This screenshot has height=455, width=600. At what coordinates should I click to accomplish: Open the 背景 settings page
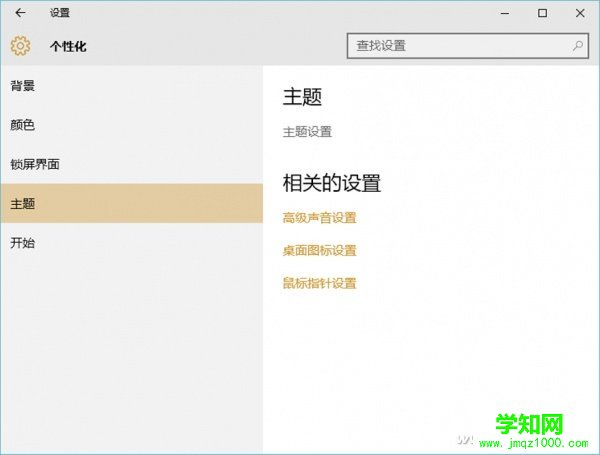22,86
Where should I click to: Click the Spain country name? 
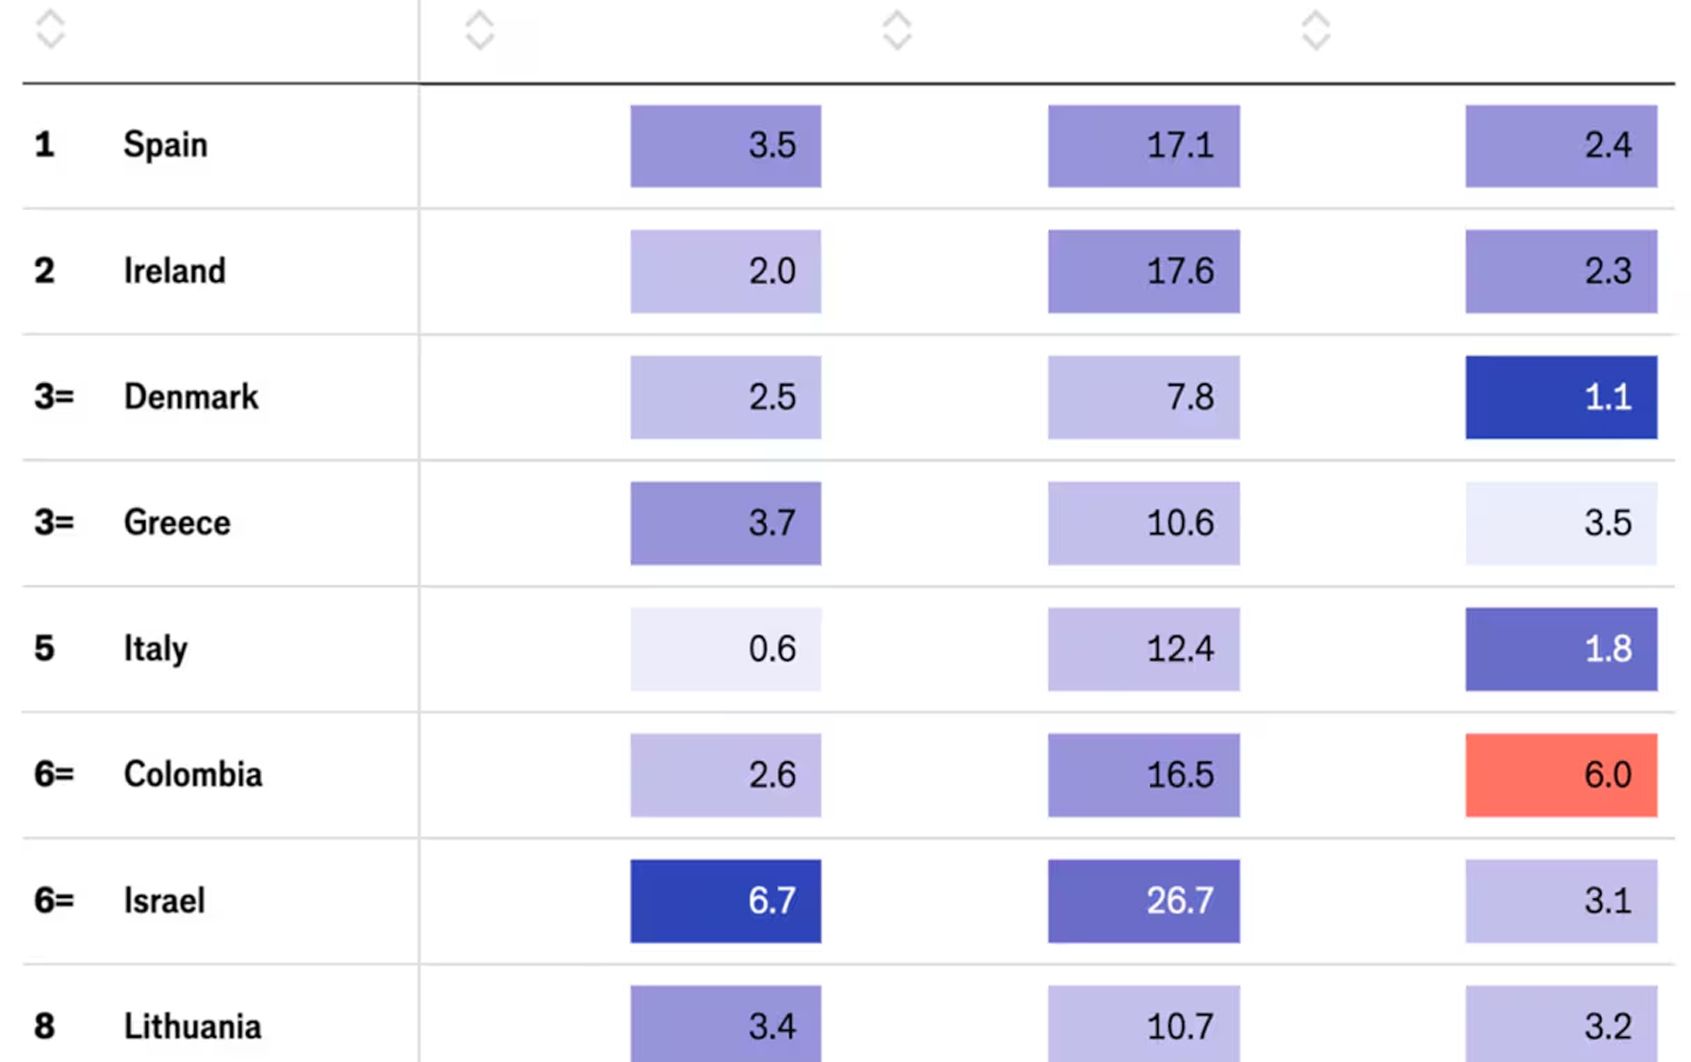click(x=165, y=145)
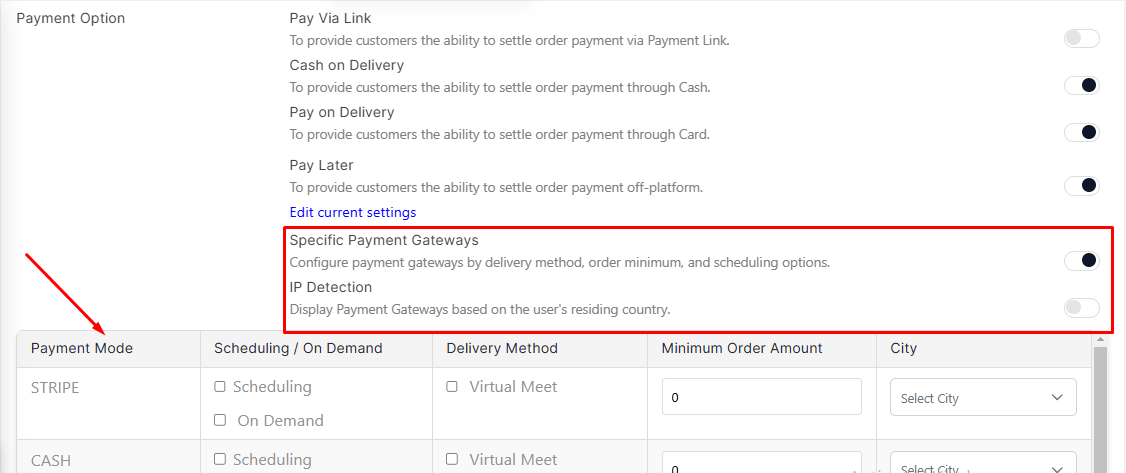Viewport: 1126px width, 473px height.
Task: Switch off the Pay Later toggle
Action: click(x=1081, y=186)
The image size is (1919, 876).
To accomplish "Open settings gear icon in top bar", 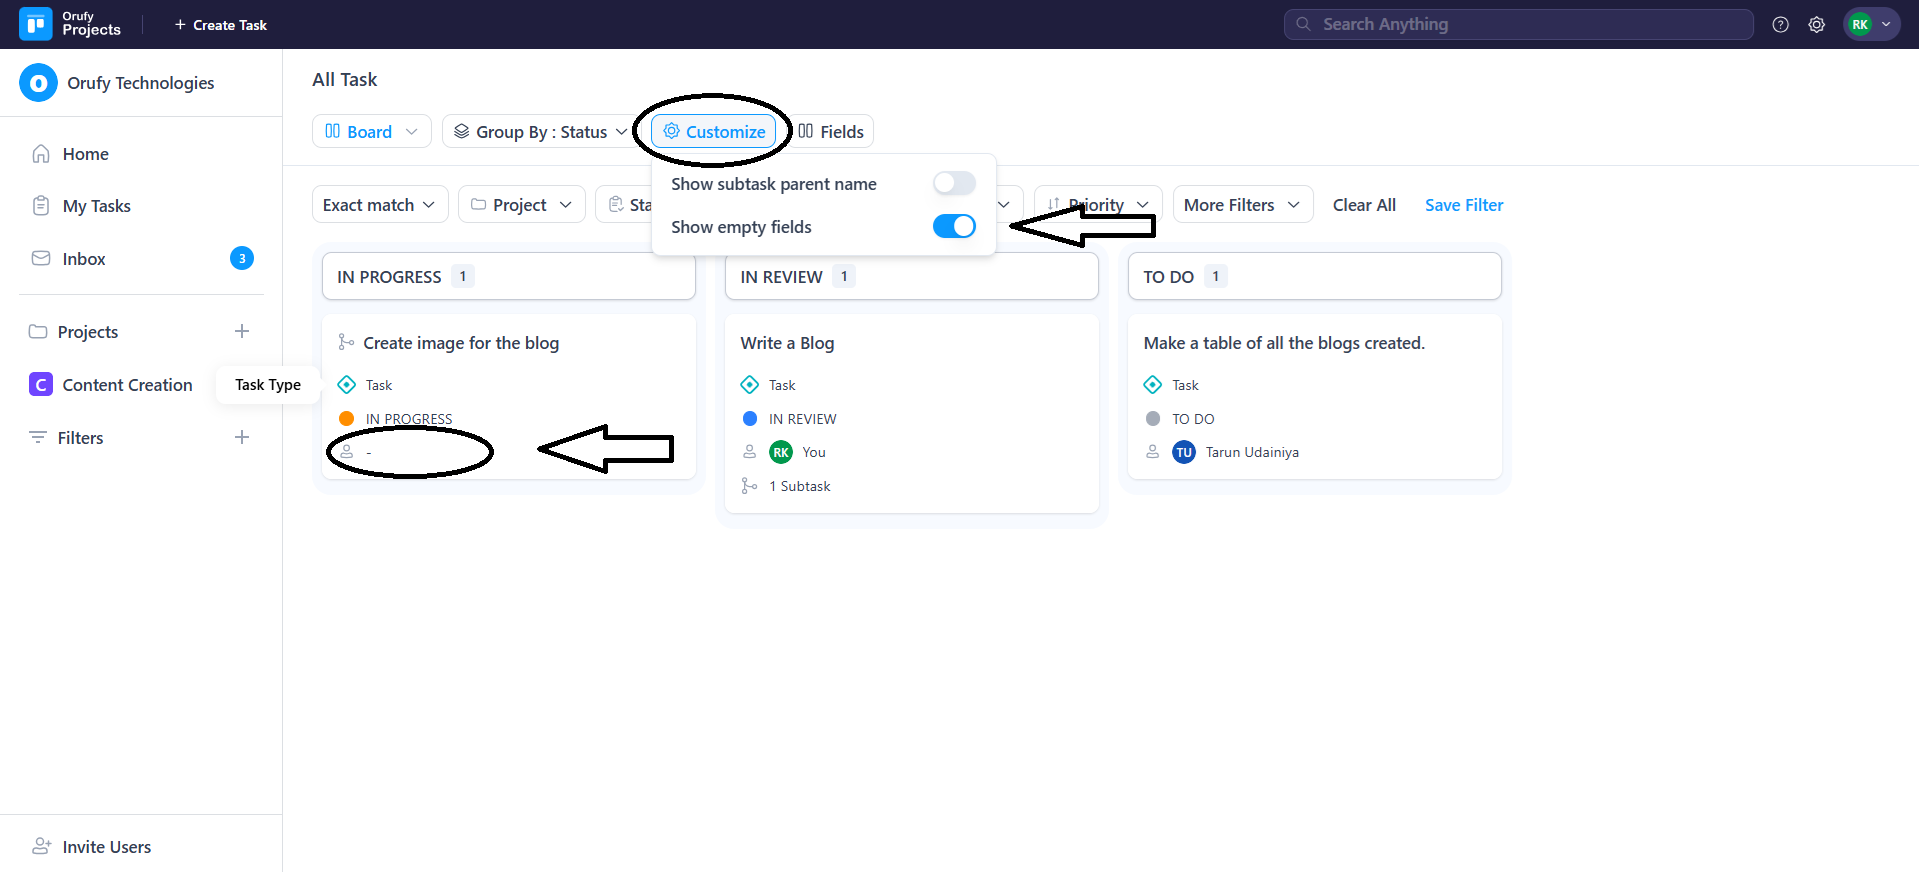I will [1816, 25].
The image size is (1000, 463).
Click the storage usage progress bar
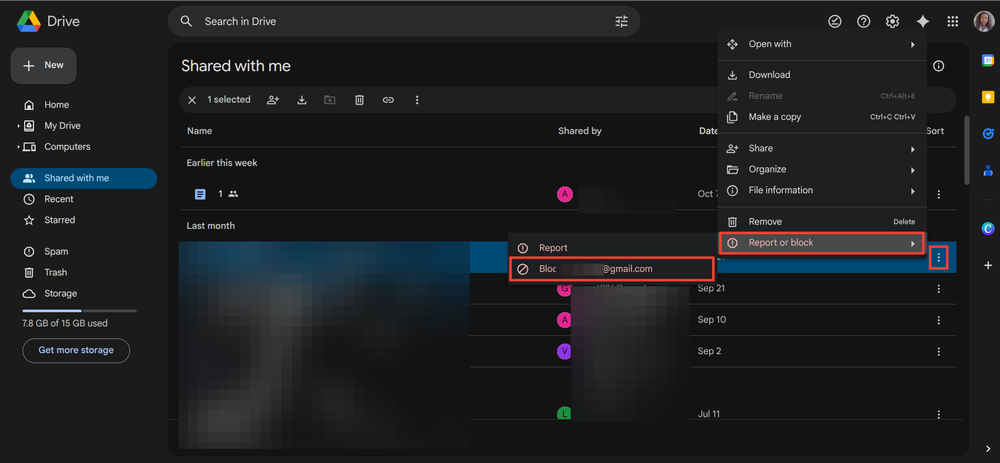pos(79,311)

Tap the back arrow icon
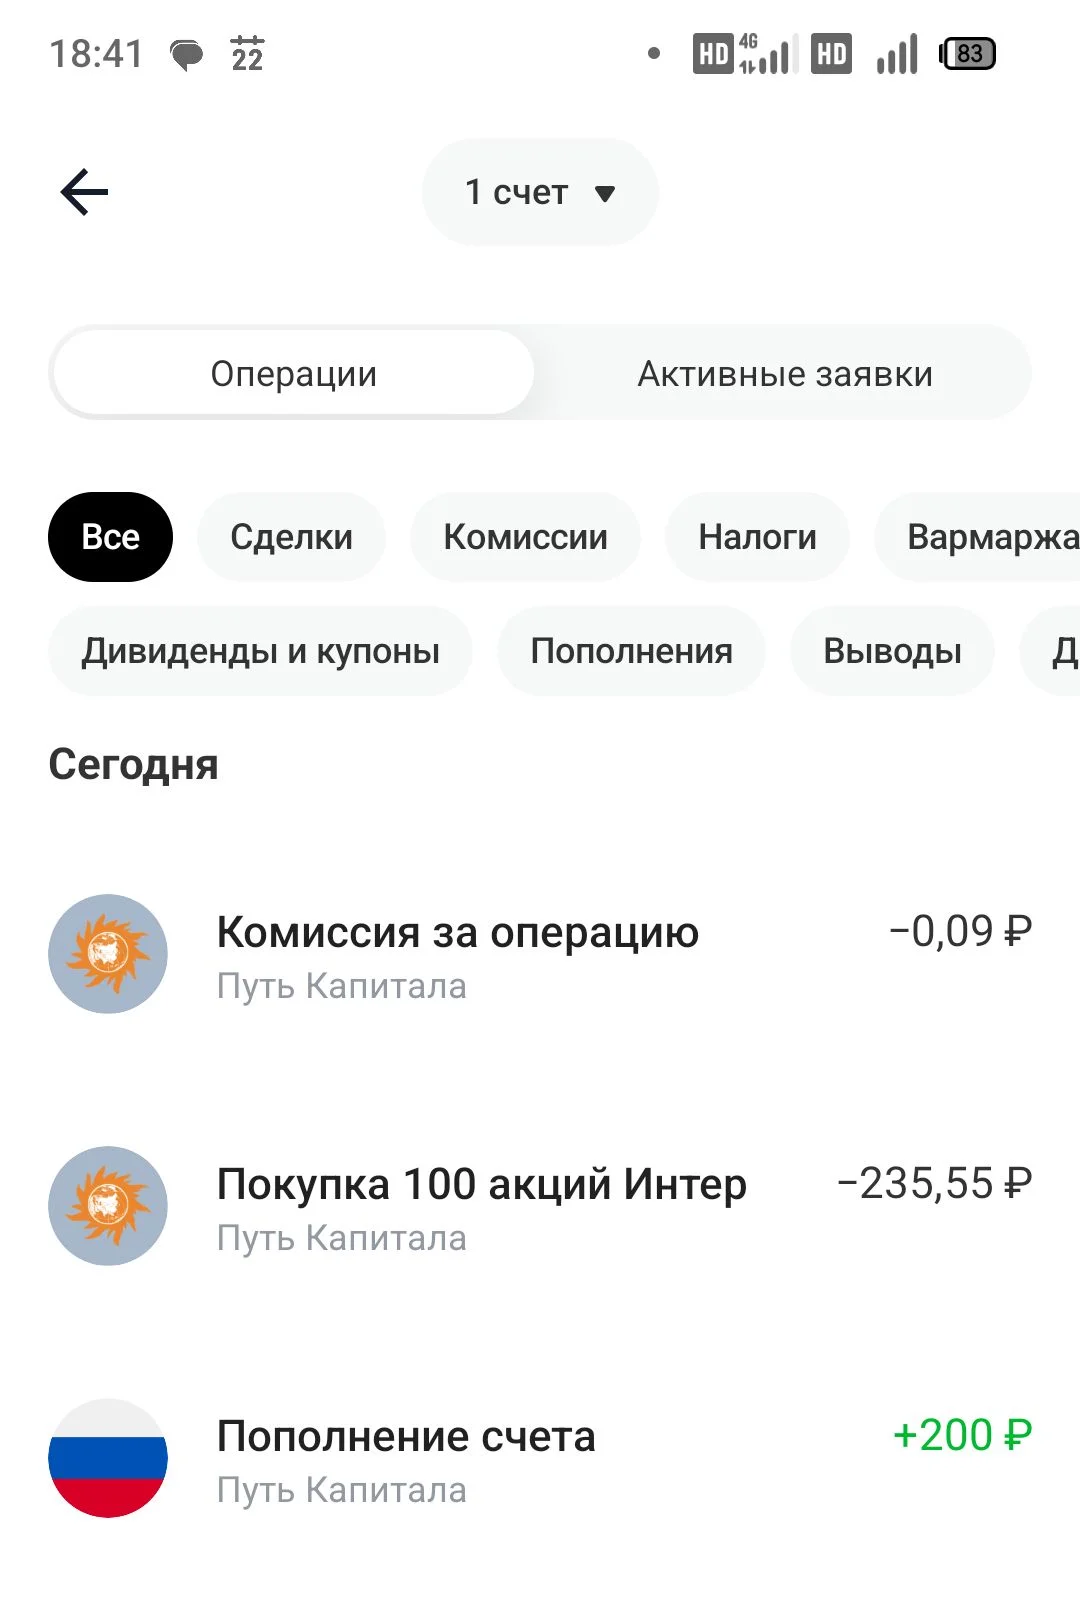click(84, 192)
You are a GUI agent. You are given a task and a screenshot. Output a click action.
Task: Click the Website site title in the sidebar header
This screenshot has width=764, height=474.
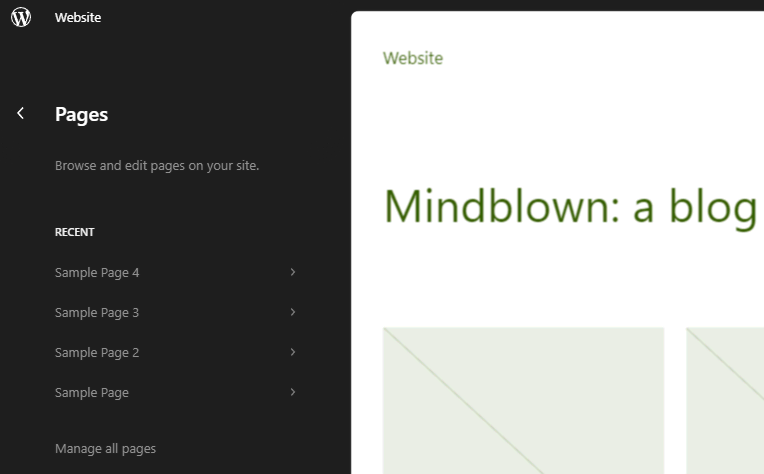(78, 18)
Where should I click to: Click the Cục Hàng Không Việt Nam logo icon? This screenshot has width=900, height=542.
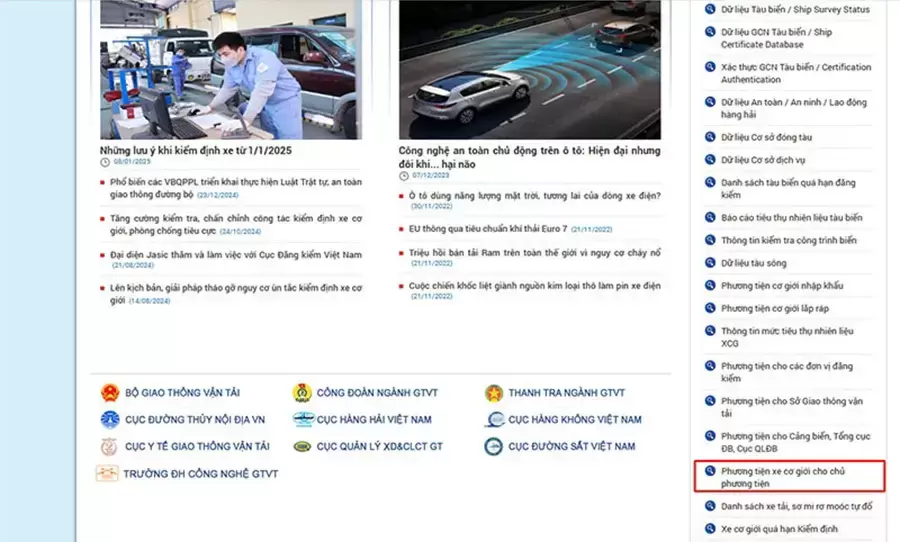[x=494, y=420]
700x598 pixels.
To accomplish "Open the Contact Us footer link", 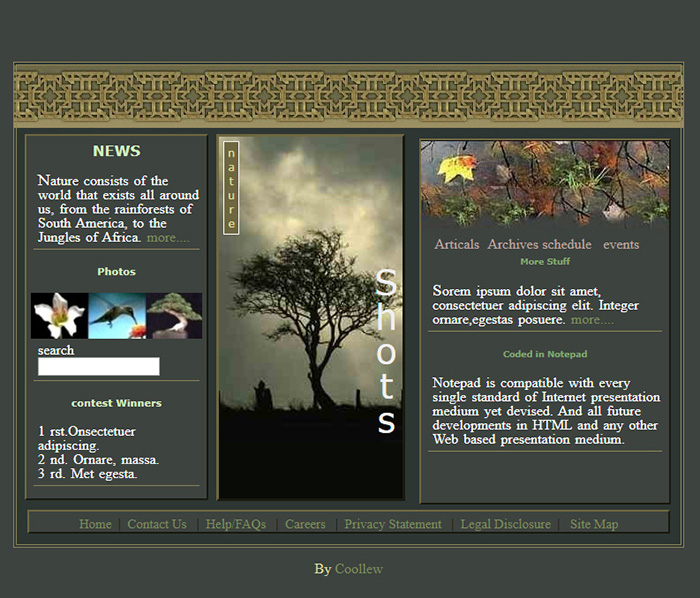I will pos(157,524).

━━━━━━━━━━━━━━━━━━━━━━━━━━━━━━

* WORK TO BE COMPLETED: With the pictures omitted, copy exactly the lines of the listing above starting at the line containing "Where should I click to: Click the Spain" and ending at the line containing "The image size is (1919, 876).", both included.

* TASK SOLUTION:
Where should I click to: Click the Spain country name? 
click(x=165, y=145)
Viewport: 1126px width, 473px height.
Task: Switch off the Pay Later toggle
Action: click(x=1081, y=186)
The image size is (1919, 876).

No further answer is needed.